Attualmente, esistono diverse tecniche per cercare di rimuovere le nanoplastiche dall’acqua. Recenti studi condotti da ricercatori cinesi hanno dimostrato che l’acqua bollente del rubinetto può rimuovere fino al 90% delle nano e microplastiche.
Sebbene questa soluzione possa essere efficace per piccole quantità di acqua, non è applicabile su larga scala per corpi idrici più grandi che potrebbero essere contaminati. La nuova tecnica sviluppata dai ricercatori del Missouri presenta un’alternativa promettente e più scalabile per affrontare l’inquinamento da nanoplastiche.
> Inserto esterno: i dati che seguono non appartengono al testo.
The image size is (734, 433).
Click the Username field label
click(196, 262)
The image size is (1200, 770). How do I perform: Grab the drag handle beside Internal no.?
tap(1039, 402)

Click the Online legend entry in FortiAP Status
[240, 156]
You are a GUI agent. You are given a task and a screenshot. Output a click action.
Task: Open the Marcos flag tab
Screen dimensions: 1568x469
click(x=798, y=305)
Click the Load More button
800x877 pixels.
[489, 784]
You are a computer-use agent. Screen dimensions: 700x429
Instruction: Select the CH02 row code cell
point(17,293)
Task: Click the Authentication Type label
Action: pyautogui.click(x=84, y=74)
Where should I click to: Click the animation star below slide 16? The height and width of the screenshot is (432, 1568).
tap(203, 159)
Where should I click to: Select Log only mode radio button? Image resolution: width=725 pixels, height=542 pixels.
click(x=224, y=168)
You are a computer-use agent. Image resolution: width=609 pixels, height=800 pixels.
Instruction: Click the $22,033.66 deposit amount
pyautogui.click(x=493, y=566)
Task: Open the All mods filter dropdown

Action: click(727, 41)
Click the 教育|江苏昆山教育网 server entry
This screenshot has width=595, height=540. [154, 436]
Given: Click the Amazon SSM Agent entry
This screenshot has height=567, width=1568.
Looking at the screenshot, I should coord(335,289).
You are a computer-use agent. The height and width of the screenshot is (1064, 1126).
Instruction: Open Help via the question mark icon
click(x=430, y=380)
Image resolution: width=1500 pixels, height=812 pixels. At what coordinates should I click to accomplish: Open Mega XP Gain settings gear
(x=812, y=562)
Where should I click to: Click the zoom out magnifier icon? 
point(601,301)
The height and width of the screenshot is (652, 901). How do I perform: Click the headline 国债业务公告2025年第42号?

Il team di ricerca dell’Università del Missouri prevede di condurre ulteriori studi per comprendere appieno la capacità del solvente progettato e per esplorare metodi di riciclo, che permetterebbero il riutilizzo del solvente stesso. Gary Baker, uno dei chimici coinvolti, spiega:
“La nostra strategia utilizza una piccola quantità di solvente progettato per assorbire le particelle di plastica da un grande volume di acqua. Attualmente, la capacità di questi solventi non è ben compresa. Nel lavoro futuro, miriamo a determinare la capacità massima del solvente e a esplorare metodi per il suo riciclo“.
La ricerca condotta dall’Università del Missouri rappresenta un passo significativo verso la risoluzione del problema delle nanoplastiche. Con ulteriori studi e sviluppi, questa tecnica potrebbe diventare un metodo efficace per purificare l’acqua da contaminanti microscopici e contribuire a una gestione più sostenibile delle risorse idriche. La lotta contro l’inquinamento da plastica è ancora lunga e complessa, ma innovazioni come questa offrono speranza per un futuro più pulito e sano.
Lo studio è stato pubblicato su ACS Applied Engineering Materials.